I have collection in my mongoDB which stores service given to customer along with their email address something like below
{
"_id" : ObjectId("56a84627f8fd4a136c0e944a"),
"Vehicle" : "Honda",
"ServiceSelected" : "FULL SERVICE",
"FullName" : "xyz",
"Email" : "xyz@xyz.com",
"BookingTime" : ISODate("2015-12-27T06:00:00.000Z")
},
{
"_id" : ObjectId("56a84627f8fd4a136c0e944b"),
"Vehicle" : "AUDI",
"ServiceSelected" : "FLAT TYRE",
"FullName" : "abc",
"Email" : "abc@abc.com",
"BookingTime" : ISODate("2015-12-26T06:00:00.000Z")
},
{
"_id" : ObjectId("56a84627f8fd4a136c0e944c"),
"Vehicle" : "BMW",
"ServiceSelected" : "OTHERS",
"FullName" : "def",
"Email" : "def@def.com",
"BookingTime" : ISODate("2015-12-25T06:00:00.000Z")
},
{
"_id" : ObjectId("56a84627f8fd4a136c0e944d"),
"Vehicle" : "BMW",
"ServiceSelected" : "OTHERS",
"FullName" : "def",
"Email" : "def@def.com",
"BookingTime" : ISODate("2015-12-30T06:00:00.000Z")
},
{
"_id" : ObjectId("56a84627f8fd4a136c0e944a"),
"Vehicle" : "Honda",
"ServiceSelected" : "FULL SERVICE",
"FullName" : "xyz",
"Email" : "xyz@xyz.com",
"BookingTime" : ISODate("2016-01-27T06:00:00.000Z")
}
From the above collection I want to fetch all the documents that have taken our service with a gap of at-least 30 days i.e. from the above collection "Email" : "xyz@xyz.com" should be returned but not "Email" : "def@def.com" as the second service was taken with in 5 days.

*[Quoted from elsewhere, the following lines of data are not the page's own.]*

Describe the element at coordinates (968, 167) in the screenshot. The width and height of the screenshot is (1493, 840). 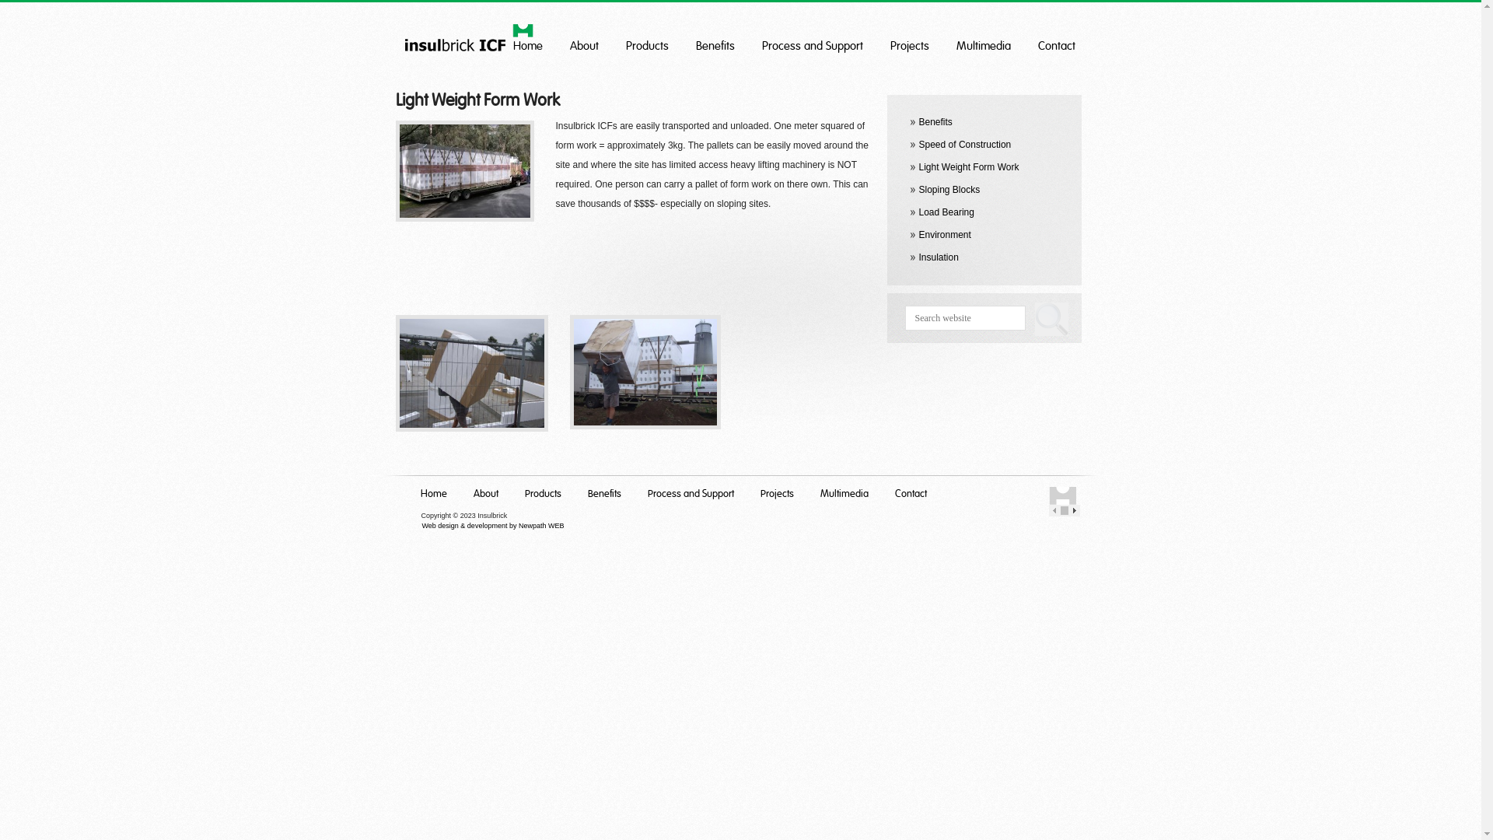
I see `'Light Weight Form Work'` at that location.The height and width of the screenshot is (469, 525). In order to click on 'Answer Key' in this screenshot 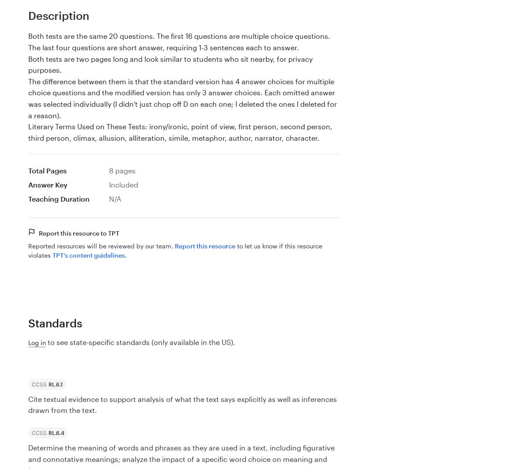, I will do `click(47, 184)`.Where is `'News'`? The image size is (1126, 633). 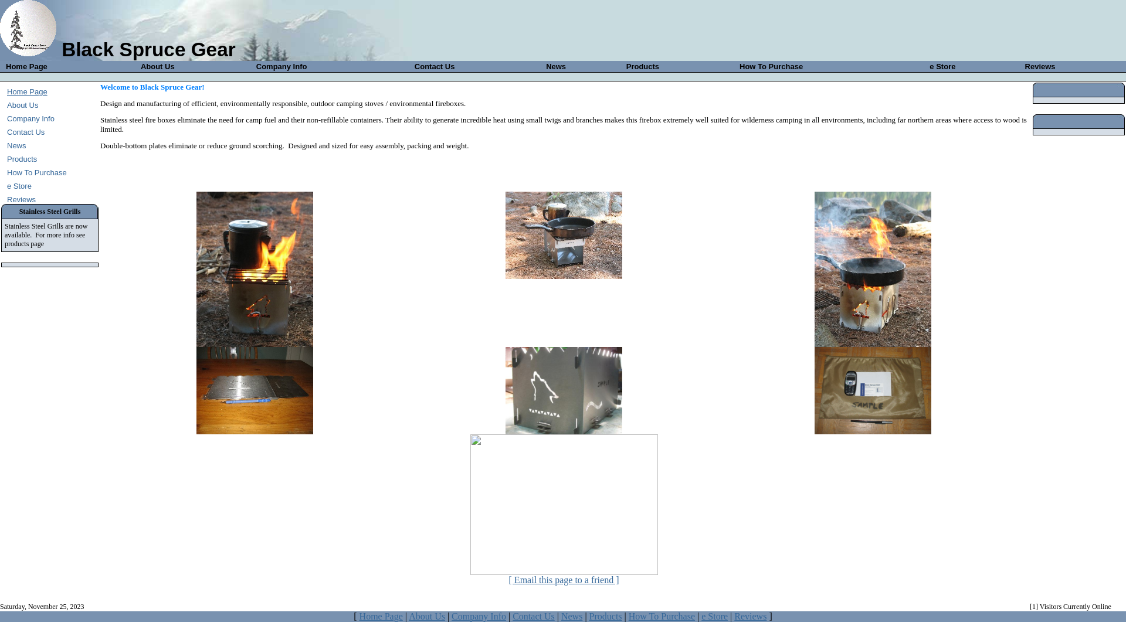 'News' is located at coordinates (16, 145).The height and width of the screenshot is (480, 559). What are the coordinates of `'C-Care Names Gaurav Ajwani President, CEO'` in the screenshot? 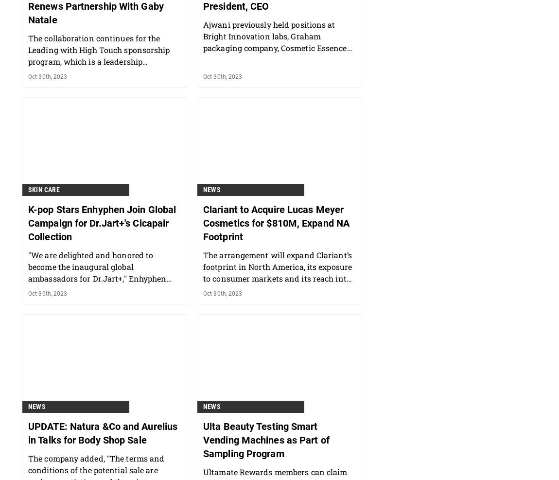 It's located at (268, 50).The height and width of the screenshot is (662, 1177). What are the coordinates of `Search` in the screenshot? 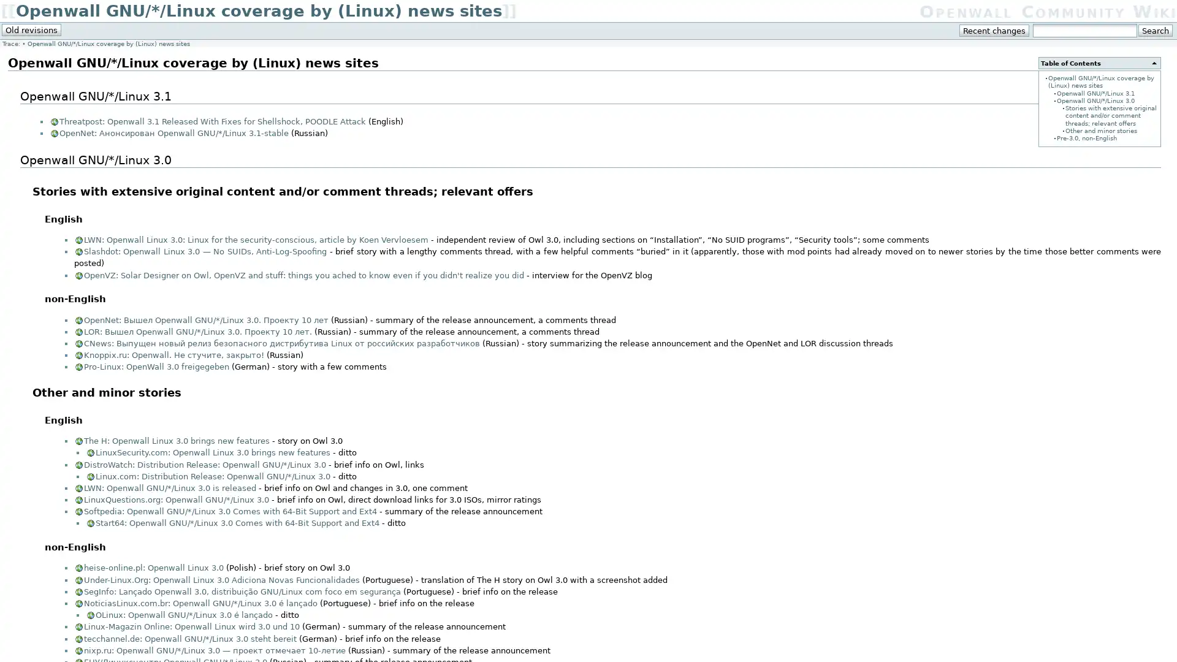 It's located at (1154, 30).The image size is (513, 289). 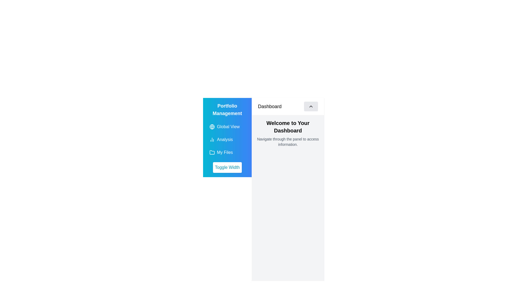 I want to click on the second button in the left-side menu panel under the 'Portfolio Management' heading, so click(x=227, y=139).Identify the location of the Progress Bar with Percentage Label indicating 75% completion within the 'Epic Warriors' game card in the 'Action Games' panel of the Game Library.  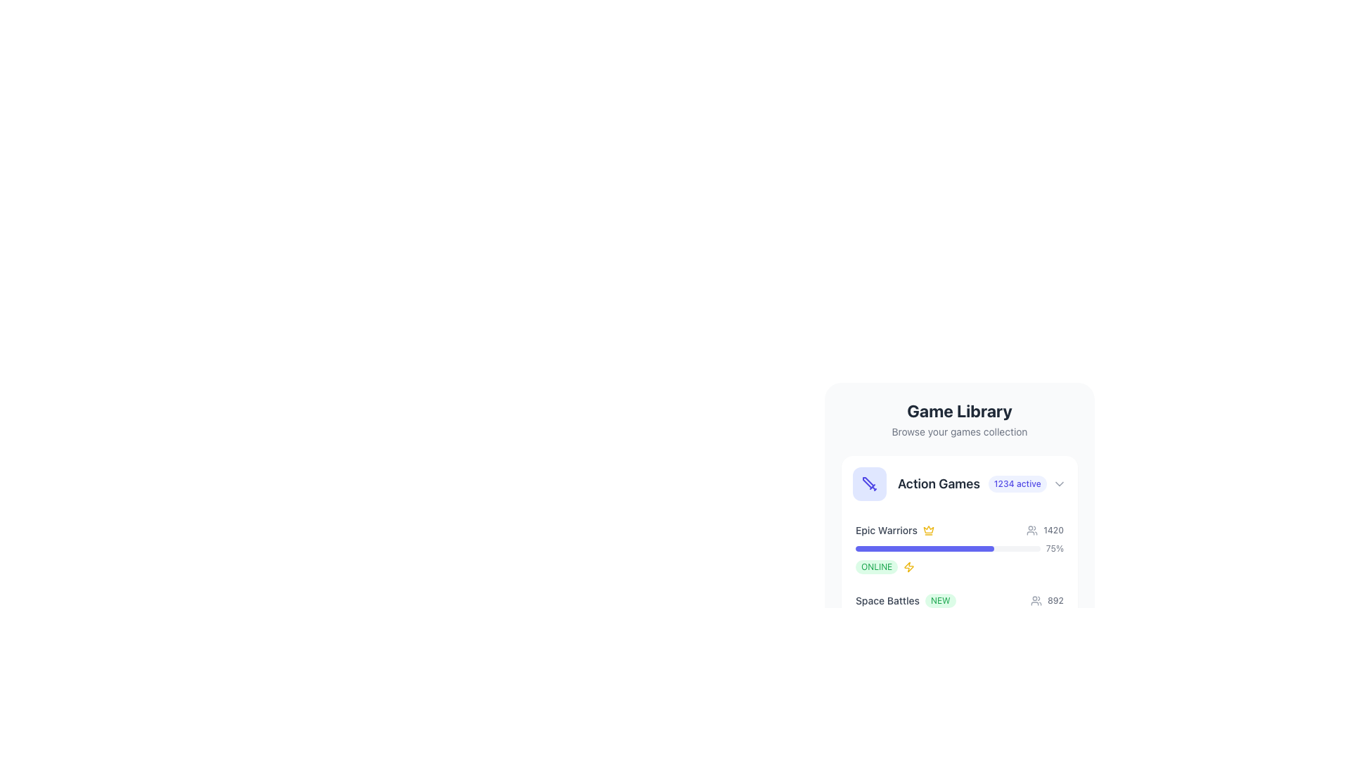
(959, 547).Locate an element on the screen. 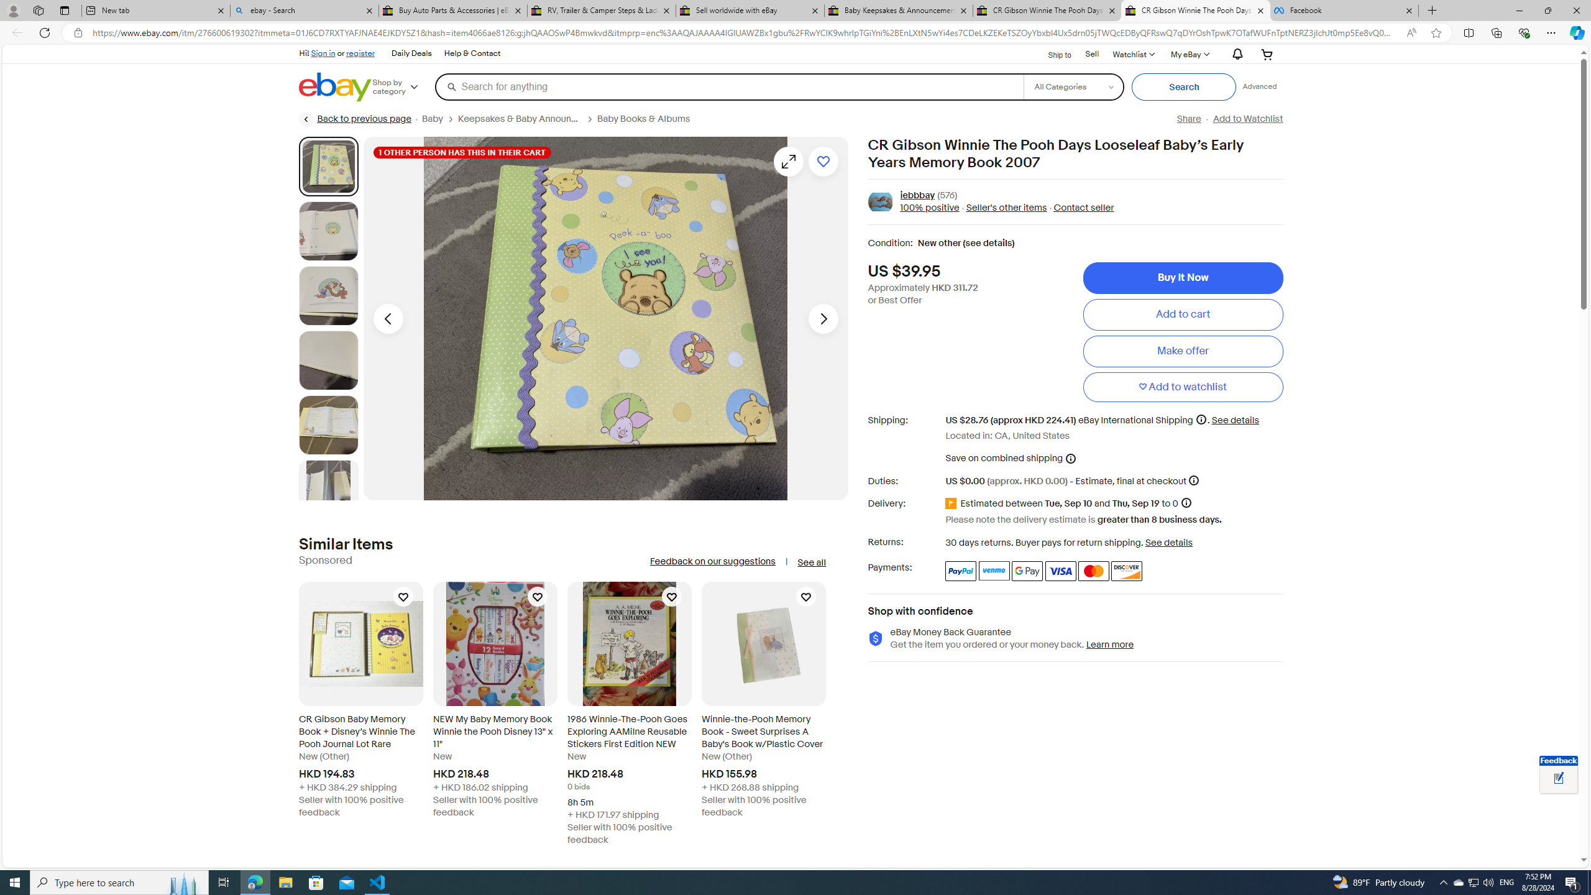  'Add to cart' is located at coordinates (1183, 314).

I know there is flaw in the design and an additional flag can be set while inserting the record from the application but I need to fetch the data for the existing records.
You need to use the $min
and $max
operators which respectively return the minimum and maximum value for "BookingTime" in your $group
stage. The last stage in the pipeline is the $redact
stage where you use a simple "date" math using the $divide
and $subtract
arithmetic operators.to return those documents where the number of days between first "service" and last "service" is greater than 30
db.collection.aggregate( [
{ "$group": {
"_id": "$Email",
"date1": { "$min": "$BookingTime" },
"date2": { "$max": "$BookingTime" }
}},
{ "$redact": {
"$cond": [
{ "$gte": [
{ "$divide": [
{ "$subtract": [ "$date2", "$date1" ] },
1000 * 60 * 60 * 24
]},
30
]},
"$$KEEP",
"$$PRUNE"
]
}}
])
Which returns:
{
"_id" : "xyz@xyz.com",
"date1" : ISODate("2015-12-27T06:00:00Z"),
"date2" : ISODate("2016-01-27T06:00:00Z")
}
Another way to do this is by using the $cond
operator in a $project
stage to avoid a collection scan.
db.collection.aggregate( [
{ "$group": {
"_id": "$Email",
"date1": { "$min": "$BookingTime" },
"date2": { "$max": "$BookingTime" },
"count": { "$sum": 1 }
}},
{ "$match": { "count": { "$gte": 2 } } },
{ "$project": {
"emails": {
"$cond": [
{ "$gte": [
{ "$divide": [
{ "$subtract": [ "$date2", "$date1" ] },
1000 * 60 * 60 * 24
]},
30
] },
"$_id",
false
]
}
}},
{ "$match": { "emails": { "$ne": false } } }
])
You can get first sales date and last sales date by $min and $max:
db.services.aggregate({
$group: {
"_id" :"$Email",
lastSalesDate: { $max: "$BookingTime" },
firstSalesDate: { $min: "$BookingTime" }
}
}
)
After that you can add filter based on lastSalesDate. You can calculate ISO date which 30 days before. ex. ISODate("2015-12-28T00:00:00.000Z"). By $lt
, you will get customers of 30 days before.
db.services.aggregate(
{
$group: {
"_id" :"$Email",
lastSalesDate: { $max: "$BookingTime" },
firstSalesDate: { $min: "$BookingTime" }
}
},
{
$match : {
"lastSalesDate" : { $lt: ISODate("2015-12-28T00:00:00.000Z") }
}
}
)
Results like:
{
"_id" : "abc@abc.com",
"lastSalesDate" : ISODate("2015-12-26T06:00:00.000+0000"),
"firstSalesDate" : ISODate("2015-12-26T06:00:00.000+0000")
}
This is what I used finally
db.services.aggregate(
{$group: {
"_id" :"$Email",
count:{$sum:1},
lastSalesDate: { $max: "$BookingTime" },
firstSalesDate: { $min: "$BookingTime" }
},
{$project:{
_id:1,count:1,dateDifference: { $divide:[ {$subtract: [ "$lastSalesDate", "$firstSalesDate" ]},86400000] }
}
},
{$match:{
count:{$gt:1},dateDifference:{$gt:20}
}
}
}
)
Count > 1 helped to filter the records which never repeated and datedifferentce > 20 is for days as I already converted milliseconds to days using division operation.